──────── The data

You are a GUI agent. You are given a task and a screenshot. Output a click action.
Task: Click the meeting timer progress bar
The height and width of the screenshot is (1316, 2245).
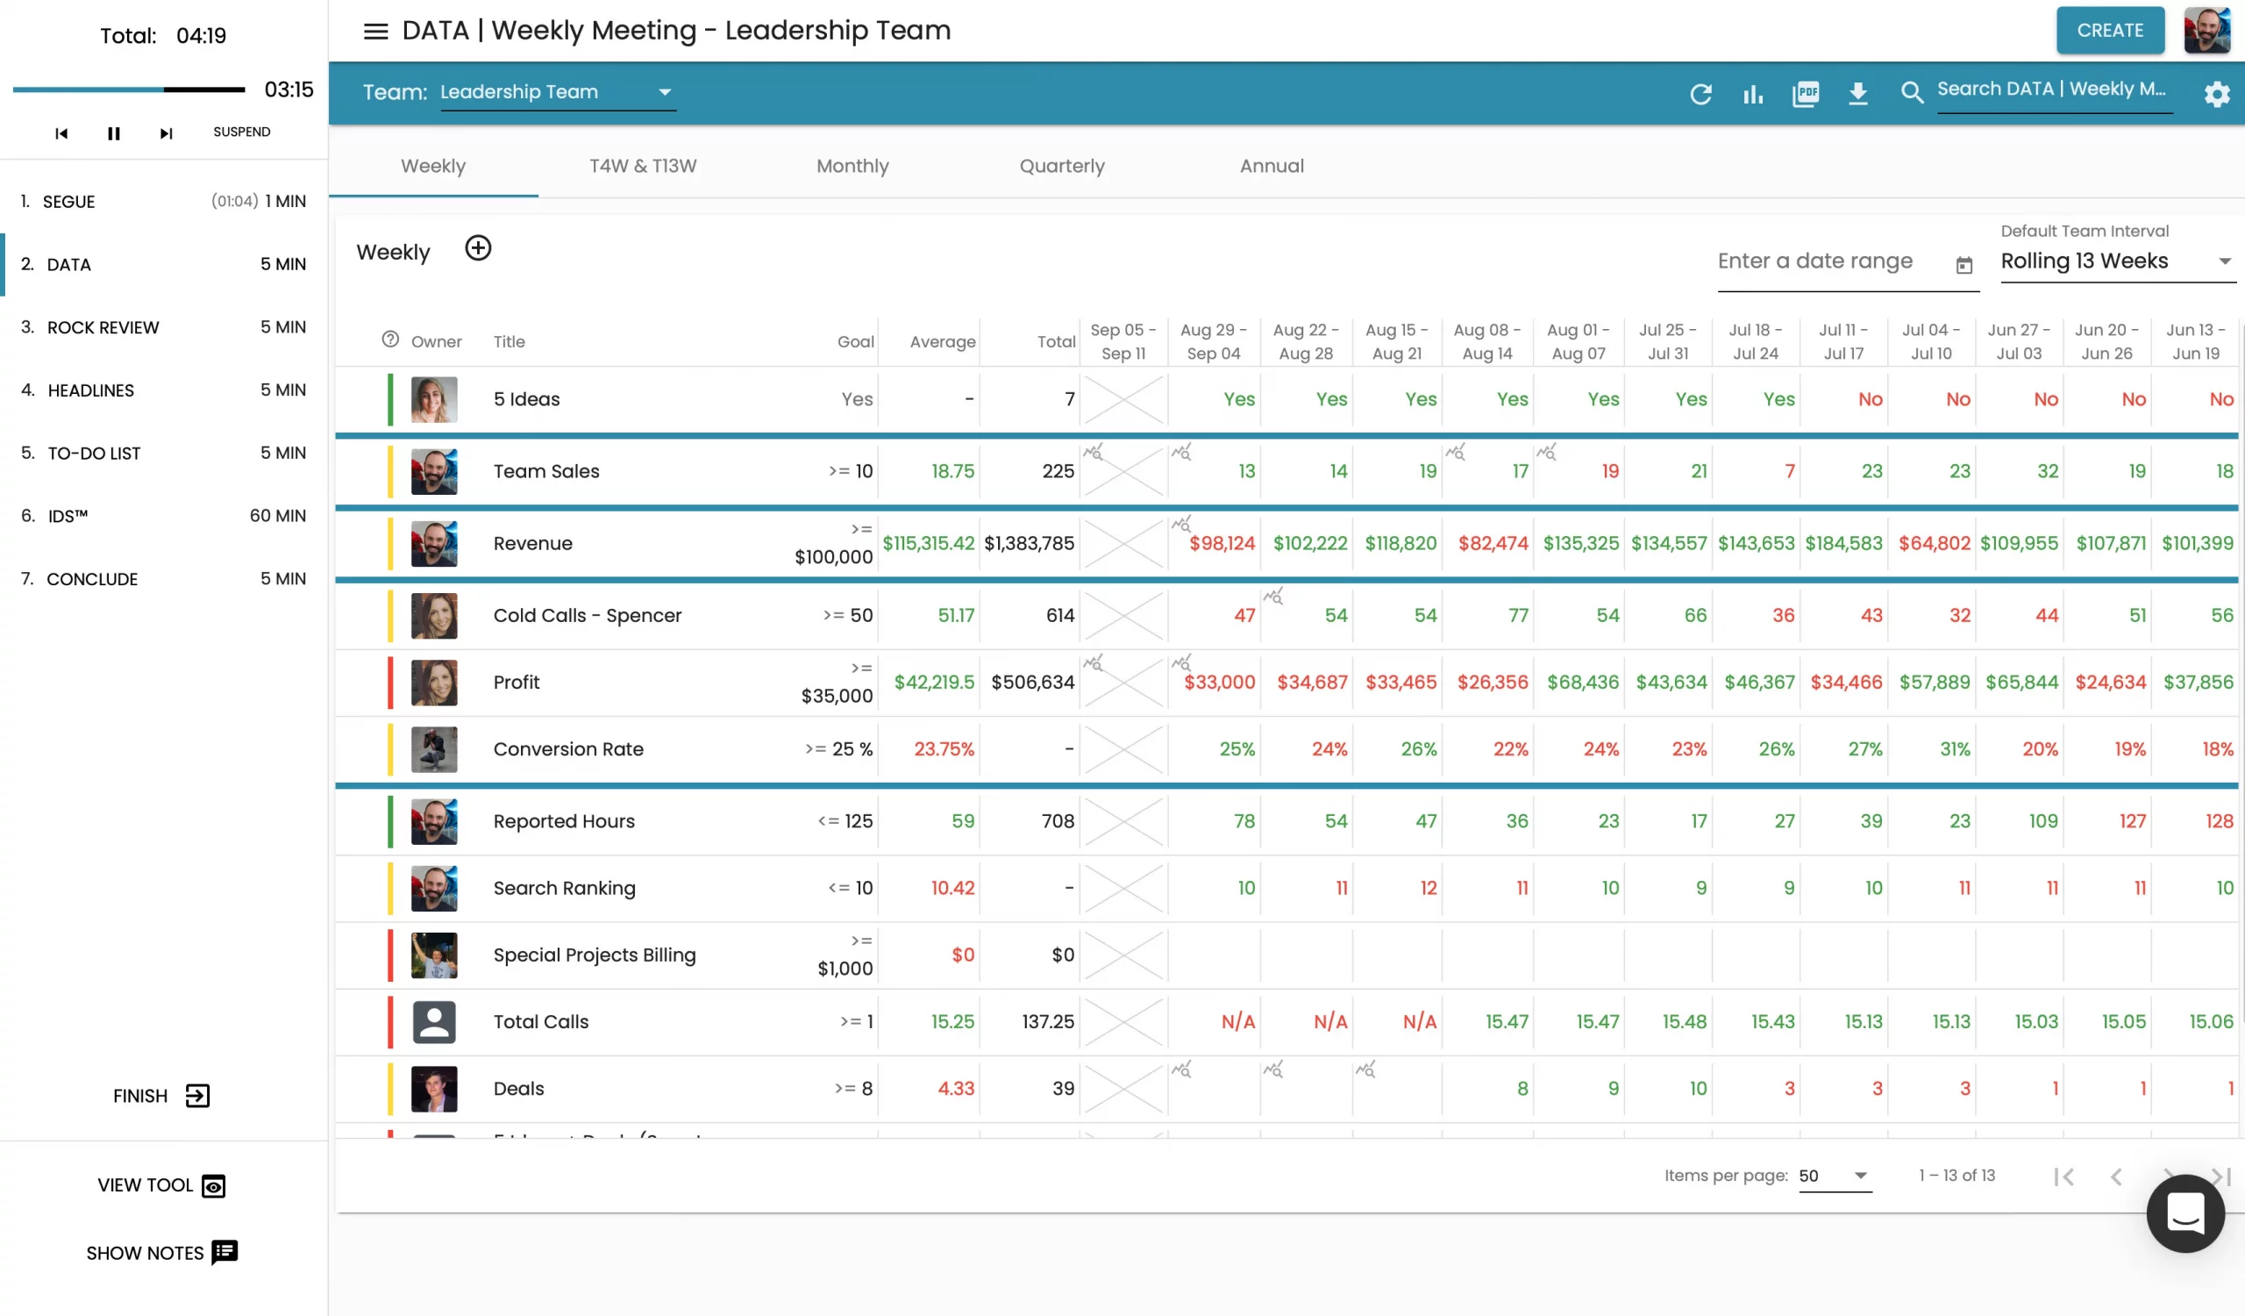[x=129, y=89]
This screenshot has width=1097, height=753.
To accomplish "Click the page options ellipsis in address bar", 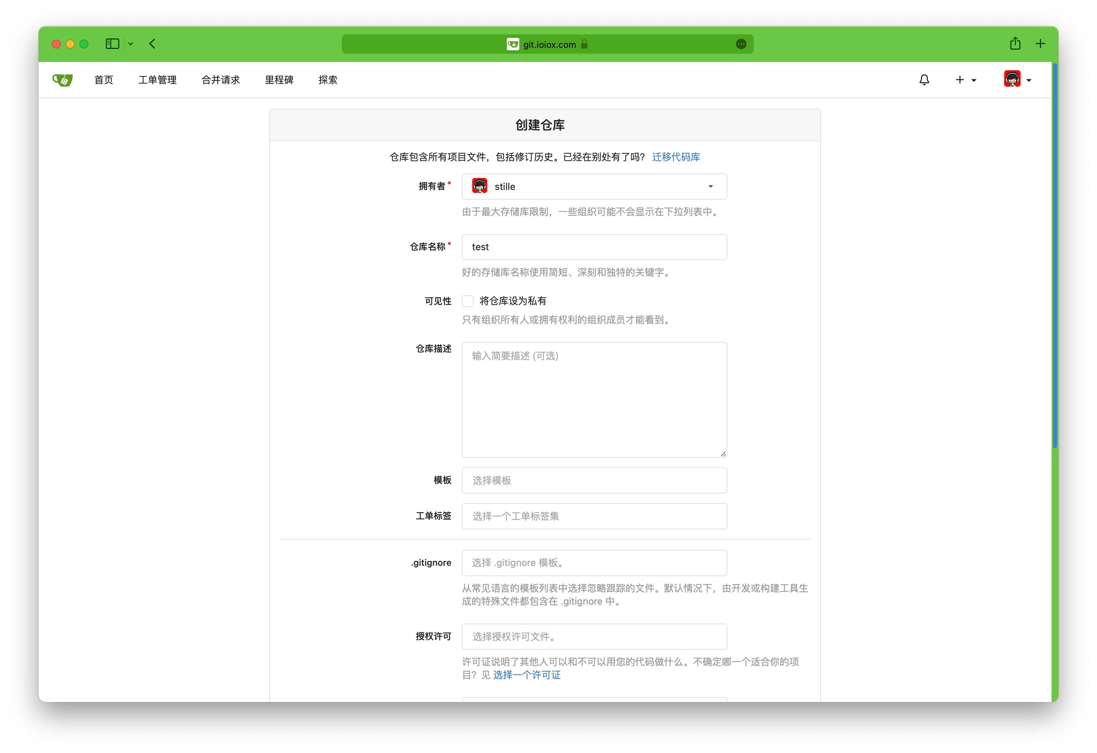I will coord(741,44).
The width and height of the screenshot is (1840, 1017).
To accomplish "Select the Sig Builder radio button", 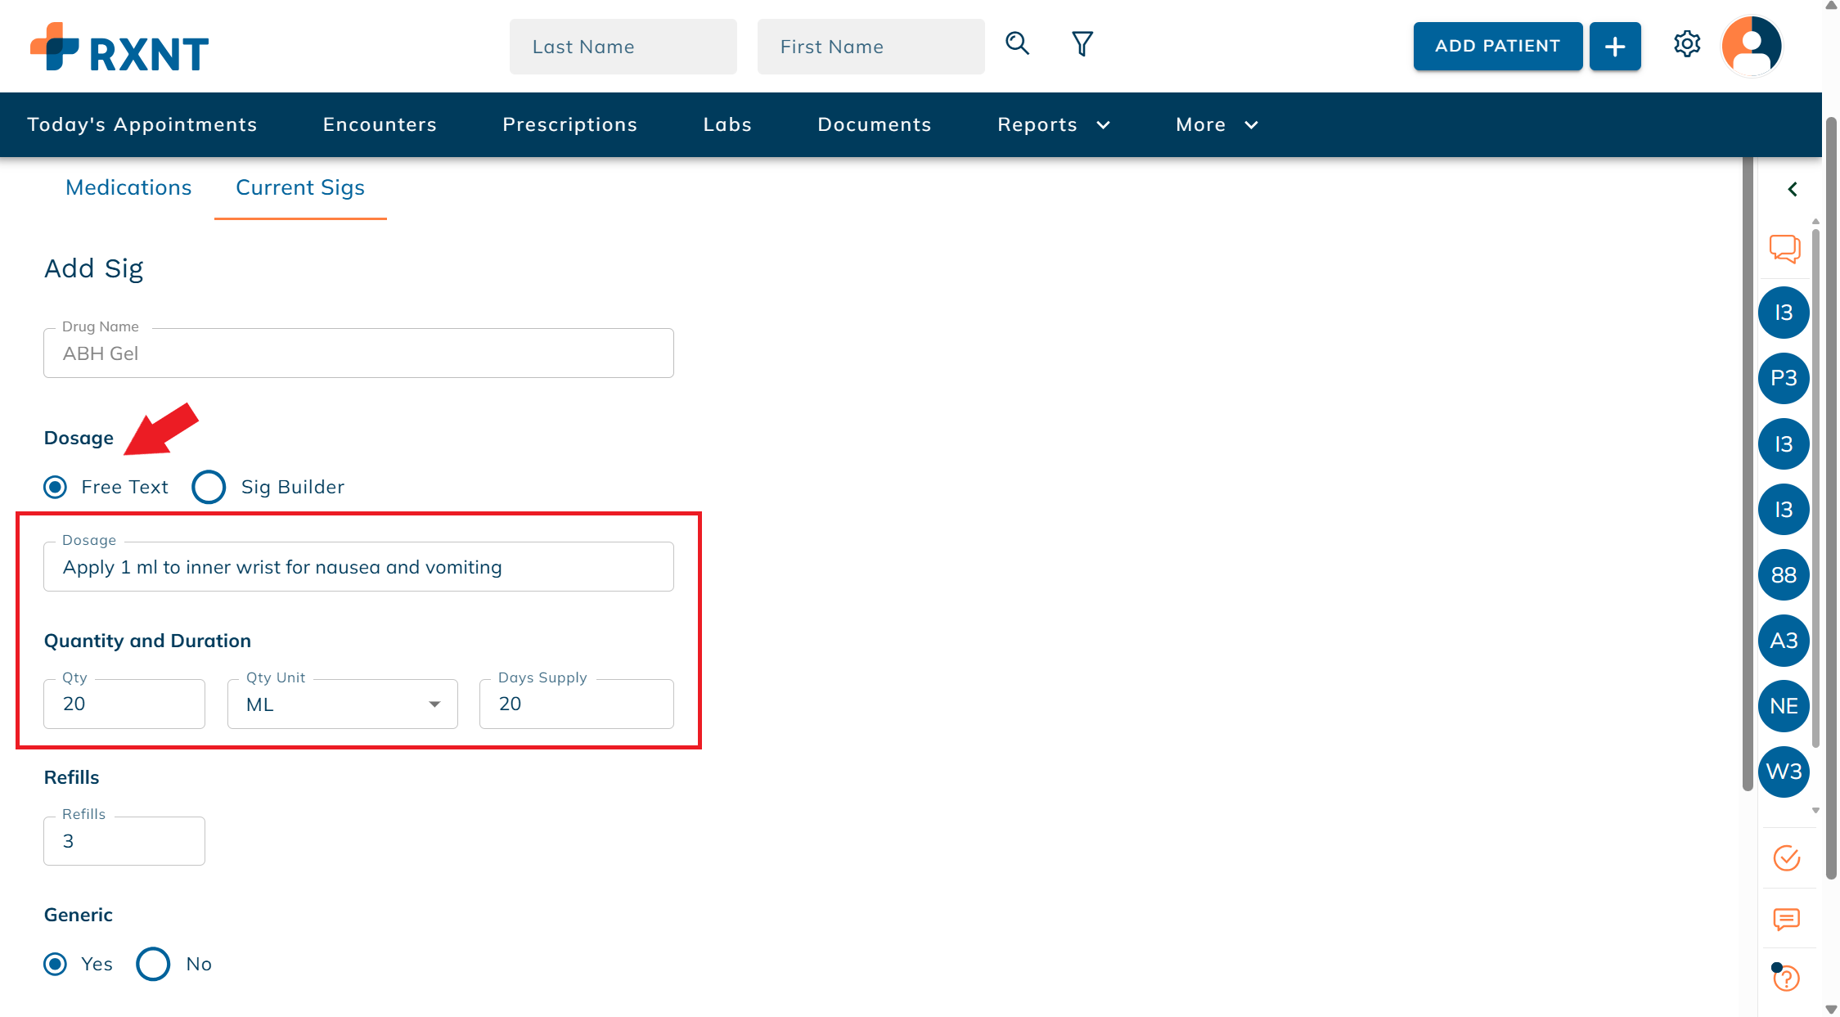I will click(209, 487).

────────────────

### Task goal
From the first line of the entries down to the line with "This screenshot has width=1097, height=753.", print each line exactly; omit any picture.

### Answer to this task
You are a GUI agent. You are given a task and a screenshot. Output a click action.
Task: Click the meeting timer progress bar
The height and width of the screenshot is (1316, 2245).
[x=129, y=89]
This screenshot has width=1097, height=753.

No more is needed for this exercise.